» **The problem**: Read the data below line by line and copy each one with "agent" in it.
+++
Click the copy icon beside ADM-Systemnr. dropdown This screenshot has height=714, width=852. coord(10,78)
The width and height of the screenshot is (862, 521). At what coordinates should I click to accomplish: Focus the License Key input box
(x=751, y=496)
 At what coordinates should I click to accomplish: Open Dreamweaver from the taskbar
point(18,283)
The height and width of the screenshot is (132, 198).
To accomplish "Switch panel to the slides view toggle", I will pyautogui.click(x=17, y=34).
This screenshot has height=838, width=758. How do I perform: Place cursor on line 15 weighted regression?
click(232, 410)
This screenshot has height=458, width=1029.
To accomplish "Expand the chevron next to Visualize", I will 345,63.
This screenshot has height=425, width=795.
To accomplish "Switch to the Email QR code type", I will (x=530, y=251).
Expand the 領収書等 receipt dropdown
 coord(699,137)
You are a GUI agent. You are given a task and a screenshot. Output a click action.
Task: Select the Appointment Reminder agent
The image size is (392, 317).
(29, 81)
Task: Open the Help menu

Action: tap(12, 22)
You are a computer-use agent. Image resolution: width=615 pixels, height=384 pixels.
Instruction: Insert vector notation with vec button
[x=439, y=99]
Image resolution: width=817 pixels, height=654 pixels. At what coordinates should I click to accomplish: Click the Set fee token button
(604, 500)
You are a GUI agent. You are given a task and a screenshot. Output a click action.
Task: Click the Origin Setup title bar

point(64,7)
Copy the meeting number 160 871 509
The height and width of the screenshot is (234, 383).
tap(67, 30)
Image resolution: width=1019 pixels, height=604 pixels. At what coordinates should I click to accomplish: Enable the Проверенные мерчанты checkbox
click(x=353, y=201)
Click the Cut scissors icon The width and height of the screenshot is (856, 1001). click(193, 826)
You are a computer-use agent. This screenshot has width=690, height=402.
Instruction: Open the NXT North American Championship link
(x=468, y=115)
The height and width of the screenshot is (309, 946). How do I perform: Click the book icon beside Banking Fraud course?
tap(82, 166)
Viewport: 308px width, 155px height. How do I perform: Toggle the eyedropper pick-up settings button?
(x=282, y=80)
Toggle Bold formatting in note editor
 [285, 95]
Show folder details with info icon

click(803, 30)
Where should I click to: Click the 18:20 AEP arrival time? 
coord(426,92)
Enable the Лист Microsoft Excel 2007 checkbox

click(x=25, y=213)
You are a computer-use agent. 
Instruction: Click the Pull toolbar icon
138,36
+++
» **Exercise result**:
You are a GUI agent. You are given a task and a screenshot. Output a click action.
Task: Select the Appointment Reminder agent
You are a computer-use agent. Image resolution: width=615 pixels, height=384 pixels.
You are a GUI agent. You are given a task and a screenshot. Output a click action.
You are a computer-use agent. This screenshot has width=690, height=402.
You are a computer-use agent. 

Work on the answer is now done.